Github user StephanEwen commented on a diff in the pull request:
https://github.com/apache/flink/pull/4963#discussion_r159618800
--- Diff:
flink-runtime/src/main/java/org/apache/flink/runtime/state/heap/HeapListState.java
---
@@ -120,4 +121,16 @@ public void add(V value) {
a.addAll(b);
return a;
}
+
+ @Override
+ public void update(List<V> values) throws Exception {
+ clear();
+
+ if (values != null && !values.isEmpty()) {
+ final N namespace = currentNamespace;
+ final StateTable<K, N, ArrayList<V>> map = stateTable;
+
+ map.put(namespace, new ArrayList<>(values));
--- End diff --
Correct, I wanted to enforce using `ArrayList` in the internal state when
possible, because users never interacted with the list directly. We don't
necessarily have to keep that, could relax it to `List` to avoid extra copies.

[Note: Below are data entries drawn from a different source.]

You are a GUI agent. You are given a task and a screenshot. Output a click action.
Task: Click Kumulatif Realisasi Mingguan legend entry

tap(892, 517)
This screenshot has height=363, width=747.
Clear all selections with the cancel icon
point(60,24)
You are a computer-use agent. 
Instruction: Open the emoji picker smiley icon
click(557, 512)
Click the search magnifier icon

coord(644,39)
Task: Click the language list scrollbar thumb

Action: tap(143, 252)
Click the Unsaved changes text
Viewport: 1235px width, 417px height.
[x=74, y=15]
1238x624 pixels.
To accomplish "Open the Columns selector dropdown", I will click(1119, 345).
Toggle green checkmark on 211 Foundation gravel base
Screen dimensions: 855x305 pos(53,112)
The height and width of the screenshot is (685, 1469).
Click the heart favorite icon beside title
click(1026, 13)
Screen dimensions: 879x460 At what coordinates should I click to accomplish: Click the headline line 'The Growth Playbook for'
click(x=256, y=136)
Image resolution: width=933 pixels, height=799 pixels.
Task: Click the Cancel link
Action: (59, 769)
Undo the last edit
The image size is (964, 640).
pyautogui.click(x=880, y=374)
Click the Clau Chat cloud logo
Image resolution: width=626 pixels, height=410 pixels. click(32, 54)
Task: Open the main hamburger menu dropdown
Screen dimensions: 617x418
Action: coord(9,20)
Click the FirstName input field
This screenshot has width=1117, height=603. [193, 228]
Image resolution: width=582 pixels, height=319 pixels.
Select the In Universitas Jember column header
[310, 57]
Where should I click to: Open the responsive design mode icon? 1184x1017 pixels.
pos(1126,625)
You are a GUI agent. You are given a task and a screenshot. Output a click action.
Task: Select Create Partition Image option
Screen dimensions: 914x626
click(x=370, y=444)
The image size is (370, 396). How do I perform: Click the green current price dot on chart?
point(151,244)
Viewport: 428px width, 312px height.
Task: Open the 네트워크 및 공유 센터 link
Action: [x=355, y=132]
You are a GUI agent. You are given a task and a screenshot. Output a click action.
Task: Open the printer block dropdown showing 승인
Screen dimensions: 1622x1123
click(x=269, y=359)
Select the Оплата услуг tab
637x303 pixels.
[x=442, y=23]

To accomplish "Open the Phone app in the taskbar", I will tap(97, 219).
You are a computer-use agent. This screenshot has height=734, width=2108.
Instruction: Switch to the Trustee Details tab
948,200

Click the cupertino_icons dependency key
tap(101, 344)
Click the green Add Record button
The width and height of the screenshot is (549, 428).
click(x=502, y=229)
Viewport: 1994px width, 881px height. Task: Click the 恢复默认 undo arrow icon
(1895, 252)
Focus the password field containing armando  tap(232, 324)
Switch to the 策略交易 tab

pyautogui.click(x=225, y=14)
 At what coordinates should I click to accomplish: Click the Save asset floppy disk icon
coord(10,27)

That should be a ground rule in all of Flink's runtime code: No extra work to
work around current code.
Background: I initially strongly typed to ArrayList to make it clear that
we want a compact and efficient list implementation. Because I have seen too
many times that LinkedList (which is for most cases so much slower) is used as
the default list (I blame this on University education, which talks about how
theoretical complexity of LinkedList is lower, but fails to actually take
processor architecture into account)
---